Material supplied

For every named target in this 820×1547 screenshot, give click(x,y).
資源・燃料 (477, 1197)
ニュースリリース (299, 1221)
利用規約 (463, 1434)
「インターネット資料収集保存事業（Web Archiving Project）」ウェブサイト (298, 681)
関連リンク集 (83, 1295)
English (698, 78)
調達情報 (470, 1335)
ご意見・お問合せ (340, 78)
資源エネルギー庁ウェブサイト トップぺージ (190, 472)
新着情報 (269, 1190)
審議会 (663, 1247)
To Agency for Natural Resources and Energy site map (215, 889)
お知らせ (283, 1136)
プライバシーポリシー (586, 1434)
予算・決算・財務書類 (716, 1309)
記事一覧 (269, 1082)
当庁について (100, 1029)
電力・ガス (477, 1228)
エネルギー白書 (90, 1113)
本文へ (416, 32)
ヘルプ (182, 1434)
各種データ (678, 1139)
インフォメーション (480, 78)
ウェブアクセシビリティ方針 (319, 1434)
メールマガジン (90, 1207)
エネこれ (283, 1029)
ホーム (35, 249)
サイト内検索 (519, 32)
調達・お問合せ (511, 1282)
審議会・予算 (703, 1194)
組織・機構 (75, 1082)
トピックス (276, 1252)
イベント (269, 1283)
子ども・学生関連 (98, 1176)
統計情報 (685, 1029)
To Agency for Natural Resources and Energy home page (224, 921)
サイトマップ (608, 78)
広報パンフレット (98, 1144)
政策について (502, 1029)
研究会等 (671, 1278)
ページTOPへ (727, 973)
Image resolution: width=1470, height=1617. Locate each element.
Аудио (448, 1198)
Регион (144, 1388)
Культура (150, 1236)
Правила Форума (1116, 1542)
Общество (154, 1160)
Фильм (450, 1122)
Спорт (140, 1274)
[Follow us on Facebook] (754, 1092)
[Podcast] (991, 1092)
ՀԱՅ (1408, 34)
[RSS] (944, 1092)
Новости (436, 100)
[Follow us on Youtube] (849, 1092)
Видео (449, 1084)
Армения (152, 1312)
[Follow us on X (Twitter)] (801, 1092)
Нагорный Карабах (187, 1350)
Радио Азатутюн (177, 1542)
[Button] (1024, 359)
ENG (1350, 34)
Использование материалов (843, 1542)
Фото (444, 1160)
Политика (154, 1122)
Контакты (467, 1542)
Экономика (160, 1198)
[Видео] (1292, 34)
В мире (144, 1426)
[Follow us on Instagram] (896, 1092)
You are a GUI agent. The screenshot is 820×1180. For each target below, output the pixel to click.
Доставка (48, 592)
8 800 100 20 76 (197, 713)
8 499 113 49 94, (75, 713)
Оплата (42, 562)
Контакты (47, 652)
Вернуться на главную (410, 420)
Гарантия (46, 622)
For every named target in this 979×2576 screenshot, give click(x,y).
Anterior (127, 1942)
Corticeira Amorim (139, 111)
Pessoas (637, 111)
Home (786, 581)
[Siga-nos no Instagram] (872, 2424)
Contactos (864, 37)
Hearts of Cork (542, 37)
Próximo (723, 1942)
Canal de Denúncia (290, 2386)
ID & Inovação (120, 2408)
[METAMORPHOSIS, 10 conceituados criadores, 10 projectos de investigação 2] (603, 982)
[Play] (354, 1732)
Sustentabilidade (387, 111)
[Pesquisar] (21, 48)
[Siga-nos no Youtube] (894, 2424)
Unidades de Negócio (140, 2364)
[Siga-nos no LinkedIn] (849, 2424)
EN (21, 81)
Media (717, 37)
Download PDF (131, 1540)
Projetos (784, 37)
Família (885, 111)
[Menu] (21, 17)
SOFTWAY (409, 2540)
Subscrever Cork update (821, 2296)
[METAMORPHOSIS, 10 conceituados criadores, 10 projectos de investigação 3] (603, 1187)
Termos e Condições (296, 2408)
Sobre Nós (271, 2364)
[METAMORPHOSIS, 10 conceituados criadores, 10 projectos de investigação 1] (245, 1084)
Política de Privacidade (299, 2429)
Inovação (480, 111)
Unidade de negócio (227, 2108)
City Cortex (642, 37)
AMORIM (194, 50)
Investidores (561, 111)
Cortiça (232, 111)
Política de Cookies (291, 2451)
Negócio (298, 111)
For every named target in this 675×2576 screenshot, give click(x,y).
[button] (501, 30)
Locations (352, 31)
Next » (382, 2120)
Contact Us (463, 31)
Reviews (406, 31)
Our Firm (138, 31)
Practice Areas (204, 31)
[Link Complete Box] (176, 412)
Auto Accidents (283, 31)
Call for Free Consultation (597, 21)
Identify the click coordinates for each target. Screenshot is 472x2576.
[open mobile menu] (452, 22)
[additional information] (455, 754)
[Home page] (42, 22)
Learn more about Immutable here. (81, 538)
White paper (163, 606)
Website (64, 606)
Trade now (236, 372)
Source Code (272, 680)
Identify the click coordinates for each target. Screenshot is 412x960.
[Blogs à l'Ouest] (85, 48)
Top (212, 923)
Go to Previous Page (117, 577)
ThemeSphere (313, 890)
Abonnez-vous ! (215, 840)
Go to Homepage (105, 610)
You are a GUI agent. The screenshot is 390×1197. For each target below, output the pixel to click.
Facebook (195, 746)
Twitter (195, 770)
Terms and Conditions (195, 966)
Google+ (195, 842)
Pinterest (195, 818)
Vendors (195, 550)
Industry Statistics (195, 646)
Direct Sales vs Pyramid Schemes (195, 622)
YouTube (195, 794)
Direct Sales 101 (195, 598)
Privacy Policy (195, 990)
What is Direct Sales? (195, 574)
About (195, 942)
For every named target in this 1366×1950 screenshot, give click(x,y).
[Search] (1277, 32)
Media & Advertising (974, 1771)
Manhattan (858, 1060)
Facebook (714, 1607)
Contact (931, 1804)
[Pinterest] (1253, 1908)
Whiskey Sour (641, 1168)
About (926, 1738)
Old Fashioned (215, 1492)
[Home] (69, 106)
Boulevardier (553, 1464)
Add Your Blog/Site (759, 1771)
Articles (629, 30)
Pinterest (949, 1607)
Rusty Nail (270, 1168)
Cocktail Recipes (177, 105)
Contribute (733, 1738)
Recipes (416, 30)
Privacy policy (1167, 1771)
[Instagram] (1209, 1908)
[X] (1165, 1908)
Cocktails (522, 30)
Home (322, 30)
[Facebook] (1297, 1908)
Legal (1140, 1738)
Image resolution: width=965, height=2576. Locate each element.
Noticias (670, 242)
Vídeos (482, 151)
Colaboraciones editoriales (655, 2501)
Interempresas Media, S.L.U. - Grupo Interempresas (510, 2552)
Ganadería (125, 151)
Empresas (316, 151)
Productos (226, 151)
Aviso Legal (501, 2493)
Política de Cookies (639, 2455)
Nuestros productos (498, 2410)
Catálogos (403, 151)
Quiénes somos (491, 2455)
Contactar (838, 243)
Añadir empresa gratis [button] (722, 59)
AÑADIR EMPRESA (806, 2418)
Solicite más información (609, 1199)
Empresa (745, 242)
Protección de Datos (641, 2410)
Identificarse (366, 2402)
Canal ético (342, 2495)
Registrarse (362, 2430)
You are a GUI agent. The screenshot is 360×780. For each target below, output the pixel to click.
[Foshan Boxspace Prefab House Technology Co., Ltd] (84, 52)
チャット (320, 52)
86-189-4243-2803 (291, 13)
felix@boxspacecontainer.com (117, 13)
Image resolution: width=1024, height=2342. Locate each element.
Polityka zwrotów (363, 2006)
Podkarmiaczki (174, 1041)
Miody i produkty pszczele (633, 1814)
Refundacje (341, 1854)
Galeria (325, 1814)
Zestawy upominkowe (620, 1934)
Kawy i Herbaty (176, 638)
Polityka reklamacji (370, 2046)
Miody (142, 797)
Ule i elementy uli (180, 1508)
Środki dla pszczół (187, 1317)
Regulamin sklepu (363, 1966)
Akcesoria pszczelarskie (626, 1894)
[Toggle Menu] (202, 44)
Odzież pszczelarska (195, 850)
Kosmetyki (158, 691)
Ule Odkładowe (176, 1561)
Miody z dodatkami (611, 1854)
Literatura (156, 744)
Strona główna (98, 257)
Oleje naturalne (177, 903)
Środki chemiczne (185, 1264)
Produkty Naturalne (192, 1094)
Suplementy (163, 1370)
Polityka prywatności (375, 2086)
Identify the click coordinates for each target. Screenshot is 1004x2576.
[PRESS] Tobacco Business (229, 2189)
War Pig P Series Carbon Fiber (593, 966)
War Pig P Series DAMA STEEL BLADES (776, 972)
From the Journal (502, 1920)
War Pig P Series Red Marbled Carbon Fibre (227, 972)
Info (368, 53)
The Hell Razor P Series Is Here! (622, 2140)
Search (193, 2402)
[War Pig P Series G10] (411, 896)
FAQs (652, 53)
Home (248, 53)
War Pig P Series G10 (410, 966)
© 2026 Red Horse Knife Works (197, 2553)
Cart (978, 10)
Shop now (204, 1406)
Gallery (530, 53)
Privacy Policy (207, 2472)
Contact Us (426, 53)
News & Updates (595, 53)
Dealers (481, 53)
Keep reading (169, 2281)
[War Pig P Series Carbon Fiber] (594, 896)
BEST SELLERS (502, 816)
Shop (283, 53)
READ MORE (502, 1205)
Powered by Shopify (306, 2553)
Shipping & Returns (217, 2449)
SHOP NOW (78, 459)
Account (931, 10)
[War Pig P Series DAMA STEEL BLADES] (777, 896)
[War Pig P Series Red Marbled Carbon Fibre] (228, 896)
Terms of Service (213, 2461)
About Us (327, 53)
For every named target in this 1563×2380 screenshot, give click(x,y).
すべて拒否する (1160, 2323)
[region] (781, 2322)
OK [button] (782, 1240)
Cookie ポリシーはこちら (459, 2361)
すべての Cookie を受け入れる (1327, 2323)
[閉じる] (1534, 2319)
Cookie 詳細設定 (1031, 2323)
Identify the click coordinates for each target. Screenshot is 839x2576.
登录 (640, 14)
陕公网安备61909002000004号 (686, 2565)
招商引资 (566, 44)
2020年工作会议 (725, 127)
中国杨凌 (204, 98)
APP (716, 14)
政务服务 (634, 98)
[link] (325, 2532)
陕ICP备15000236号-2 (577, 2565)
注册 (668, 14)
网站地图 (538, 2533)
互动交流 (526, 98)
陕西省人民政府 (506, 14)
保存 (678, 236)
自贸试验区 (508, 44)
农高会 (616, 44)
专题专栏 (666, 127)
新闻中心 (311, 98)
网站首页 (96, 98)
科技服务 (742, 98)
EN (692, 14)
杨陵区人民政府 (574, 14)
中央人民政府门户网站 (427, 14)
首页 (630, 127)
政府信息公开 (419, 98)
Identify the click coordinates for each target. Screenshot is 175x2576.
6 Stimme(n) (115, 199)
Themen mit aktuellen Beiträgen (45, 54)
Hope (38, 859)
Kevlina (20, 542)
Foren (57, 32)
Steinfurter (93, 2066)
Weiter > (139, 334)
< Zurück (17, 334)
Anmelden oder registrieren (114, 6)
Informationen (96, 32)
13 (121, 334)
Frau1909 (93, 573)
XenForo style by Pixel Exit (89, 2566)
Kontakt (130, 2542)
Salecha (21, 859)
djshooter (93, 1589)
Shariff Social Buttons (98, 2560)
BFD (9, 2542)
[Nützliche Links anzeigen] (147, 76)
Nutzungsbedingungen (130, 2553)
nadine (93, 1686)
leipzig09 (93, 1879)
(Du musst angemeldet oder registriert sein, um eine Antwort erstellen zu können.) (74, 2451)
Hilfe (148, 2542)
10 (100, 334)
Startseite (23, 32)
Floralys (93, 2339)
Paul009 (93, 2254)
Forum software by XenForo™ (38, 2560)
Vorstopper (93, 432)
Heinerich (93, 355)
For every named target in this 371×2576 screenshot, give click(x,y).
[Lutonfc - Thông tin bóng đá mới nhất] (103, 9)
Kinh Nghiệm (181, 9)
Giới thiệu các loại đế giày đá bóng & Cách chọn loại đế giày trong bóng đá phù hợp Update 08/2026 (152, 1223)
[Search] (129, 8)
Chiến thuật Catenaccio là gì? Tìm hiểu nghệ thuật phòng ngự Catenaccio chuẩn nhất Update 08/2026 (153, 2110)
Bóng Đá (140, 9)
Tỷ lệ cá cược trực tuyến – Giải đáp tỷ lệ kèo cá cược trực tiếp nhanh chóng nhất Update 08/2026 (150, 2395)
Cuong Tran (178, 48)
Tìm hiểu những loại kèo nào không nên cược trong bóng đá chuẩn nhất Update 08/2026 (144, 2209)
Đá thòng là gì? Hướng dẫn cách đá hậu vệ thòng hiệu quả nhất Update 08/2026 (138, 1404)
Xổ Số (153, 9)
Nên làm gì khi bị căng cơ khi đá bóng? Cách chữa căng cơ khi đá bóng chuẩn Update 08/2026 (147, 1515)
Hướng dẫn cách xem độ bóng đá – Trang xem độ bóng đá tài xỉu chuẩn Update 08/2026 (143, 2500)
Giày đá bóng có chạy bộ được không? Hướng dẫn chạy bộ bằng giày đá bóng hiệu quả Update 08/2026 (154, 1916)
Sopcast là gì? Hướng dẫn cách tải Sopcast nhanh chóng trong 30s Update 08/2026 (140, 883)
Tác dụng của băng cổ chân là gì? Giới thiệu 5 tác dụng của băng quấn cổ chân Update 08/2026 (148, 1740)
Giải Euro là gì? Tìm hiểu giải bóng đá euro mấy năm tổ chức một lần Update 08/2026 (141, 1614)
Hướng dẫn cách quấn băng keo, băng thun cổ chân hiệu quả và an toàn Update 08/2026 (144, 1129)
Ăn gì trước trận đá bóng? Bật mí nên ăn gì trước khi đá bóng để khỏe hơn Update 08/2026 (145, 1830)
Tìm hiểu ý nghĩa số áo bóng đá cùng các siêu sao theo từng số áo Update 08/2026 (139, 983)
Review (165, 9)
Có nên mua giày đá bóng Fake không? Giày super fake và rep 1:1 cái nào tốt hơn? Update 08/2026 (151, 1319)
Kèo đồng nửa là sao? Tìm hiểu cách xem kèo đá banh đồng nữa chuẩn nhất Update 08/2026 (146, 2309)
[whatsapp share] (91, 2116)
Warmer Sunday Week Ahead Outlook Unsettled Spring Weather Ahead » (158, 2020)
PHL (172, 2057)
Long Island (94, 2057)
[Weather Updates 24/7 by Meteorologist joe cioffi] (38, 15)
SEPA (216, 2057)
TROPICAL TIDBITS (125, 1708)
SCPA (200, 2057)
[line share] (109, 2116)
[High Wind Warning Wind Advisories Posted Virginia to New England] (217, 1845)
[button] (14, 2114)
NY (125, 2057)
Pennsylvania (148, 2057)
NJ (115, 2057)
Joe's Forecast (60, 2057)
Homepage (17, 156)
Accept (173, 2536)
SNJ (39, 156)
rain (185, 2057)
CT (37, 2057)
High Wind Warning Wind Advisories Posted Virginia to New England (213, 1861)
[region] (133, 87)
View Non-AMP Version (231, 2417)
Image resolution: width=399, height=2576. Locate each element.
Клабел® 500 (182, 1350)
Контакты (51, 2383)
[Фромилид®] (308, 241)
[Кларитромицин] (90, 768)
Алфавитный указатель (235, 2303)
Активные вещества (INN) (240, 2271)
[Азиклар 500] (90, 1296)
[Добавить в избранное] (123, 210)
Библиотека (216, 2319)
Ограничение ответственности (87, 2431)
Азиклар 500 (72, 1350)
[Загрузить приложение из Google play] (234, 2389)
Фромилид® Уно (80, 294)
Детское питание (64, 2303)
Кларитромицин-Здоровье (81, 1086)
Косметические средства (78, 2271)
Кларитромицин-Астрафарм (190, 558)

What is expected
Out of the data above, transcribe exactly and only the lines starting with the line that has "新着情報 (269, 1190)" and going on through the line that has "[Видео] (1292, 34)", both included.

Exercise answer
新着情報 (269, 1190)
審議会 (663, 1247)
To Agency for Natural Resources and Energy site map (215, 889)
お知らせ (283, 1136)
プライバシーポリシー (586, 1434)
予算・決算・財務書類 (716, 1309)
記事一覧 (269, 1082)
当庁について (100, 1029)
電力・ガス (477, 1228)
エネルギー白書 (90, 1113)
本文へ (416, 32)
ヘルプ (182, 1434)
各種データ (678, 1139)
インフォメーション (480, 78)
ウェブアクセシビリティ方針 (319, 1434)
メールマガジン (90, 1207)
エネこれ (283, 1029)
ホーム (35, 249)
サイト内検索 (519, 32)
調達・お問合せ (511, 1282)
審議会・予算 (703, 1194)
組織・機構 (75, 1082)
トピックス (276, 1252)
イベント (269, 1283)
子ども・学生関連 (98, 1176)
統計情報 (685, 1029)
To Agency for Natural Resources and Energy home page (224, 921)
サイトマップ (608, 78)
広報パンフレット (98, 1144)
政策について (502, 1029)
研究会等 (671, 1278)
ページTOPへ (727, 973)
Image resolution: width=1470, height=1617. Locate each element.
Аудио (448, 1198)
Регион (144, 1388)
Культура (150, 1236)
Правила Форума (1116, 1542)
Общество (154, 1160)
Фильм (450, 1122)
Спорт (140, 1274)
[Follow us on Facebook] (754, 1092)
[Podcast] (991, 1092)
ՀԱՅ (1408, 34)
[RSS] (944, 1092)
Новости (436, 100)
[Follow us on Youtube] (849, 1092)
Видео (449, 1084)
Армения (152, 1312)
[Follow us on X (Twitter)] (801, 1092)
Нагорный Карабах (187, 1350)
Радио Азатутюн (177, 1542)
[Button] (1024, 359)
ENG (1350, 34)
Использование материалов (843, 1542)
Фото (444, 1160)
Политика (154, 1122)
Контакты (467, 1542)
Экономика (160, 1198)
[Видео] (1292, 34)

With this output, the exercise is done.